* Activity
Copy out, from the entries below, each line that holds the string "field".

* Data shown
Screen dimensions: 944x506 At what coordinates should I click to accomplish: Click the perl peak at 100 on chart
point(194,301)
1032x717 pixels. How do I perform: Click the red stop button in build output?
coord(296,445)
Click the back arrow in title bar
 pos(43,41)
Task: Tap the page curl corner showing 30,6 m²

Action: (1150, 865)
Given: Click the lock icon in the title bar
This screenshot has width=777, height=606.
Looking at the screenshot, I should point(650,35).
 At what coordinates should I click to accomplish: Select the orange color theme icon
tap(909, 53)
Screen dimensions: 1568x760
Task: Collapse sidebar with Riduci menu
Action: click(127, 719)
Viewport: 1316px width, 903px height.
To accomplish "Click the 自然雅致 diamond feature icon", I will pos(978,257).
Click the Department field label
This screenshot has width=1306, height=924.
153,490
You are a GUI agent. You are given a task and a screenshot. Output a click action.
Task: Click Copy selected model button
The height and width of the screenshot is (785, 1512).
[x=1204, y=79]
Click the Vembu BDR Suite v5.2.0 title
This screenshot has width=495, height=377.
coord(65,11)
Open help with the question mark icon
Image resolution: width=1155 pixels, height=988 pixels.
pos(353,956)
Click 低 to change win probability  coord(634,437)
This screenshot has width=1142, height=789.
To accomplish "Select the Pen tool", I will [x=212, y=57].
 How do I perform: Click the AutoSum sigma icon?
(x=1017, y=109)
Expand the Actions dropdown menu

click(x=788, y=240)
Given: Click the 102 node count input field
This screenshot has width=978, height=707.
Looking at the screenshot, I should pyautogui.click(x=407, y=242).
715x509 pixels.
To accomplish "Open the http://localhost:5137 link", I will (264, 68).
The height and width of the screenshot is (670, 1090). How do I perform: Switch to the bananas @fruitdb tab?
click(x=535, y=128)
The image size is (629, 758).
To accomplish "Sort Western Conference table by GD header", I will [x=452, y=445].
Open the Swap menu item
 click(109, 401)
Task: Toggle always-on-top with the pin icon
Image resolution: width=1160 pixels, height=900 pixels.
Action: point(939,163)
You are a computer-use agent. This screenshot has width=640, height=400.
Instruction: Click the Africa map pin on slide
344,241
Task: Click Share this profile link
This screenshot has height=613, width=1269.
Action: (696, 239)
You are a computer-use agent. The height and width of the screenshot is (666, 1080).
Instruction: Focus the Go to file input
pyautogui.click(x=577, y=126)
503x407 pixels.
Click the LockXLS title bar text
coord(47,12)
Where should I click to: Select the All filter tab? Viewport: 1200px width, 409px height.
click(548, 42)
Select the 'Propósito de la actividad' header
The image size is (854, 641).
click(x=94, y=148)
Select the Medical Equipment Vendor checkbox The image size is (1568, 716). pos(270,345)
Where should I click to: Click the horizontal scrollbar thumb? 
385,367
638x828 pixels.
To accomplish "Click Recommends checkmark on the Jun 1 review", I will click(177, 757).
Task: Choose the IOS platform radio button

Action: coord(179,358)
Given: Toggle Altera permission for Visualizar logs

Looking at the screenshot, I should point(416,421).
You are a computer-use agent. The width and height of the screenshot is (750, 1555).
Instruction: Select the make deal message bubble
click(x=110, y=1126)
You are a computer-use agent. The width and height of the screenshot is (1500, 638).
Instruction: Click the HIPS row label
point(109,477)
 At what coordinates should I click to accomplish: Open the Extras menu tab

* Response for this exercise
Click the Department field label
Given: Click the 102 node count input field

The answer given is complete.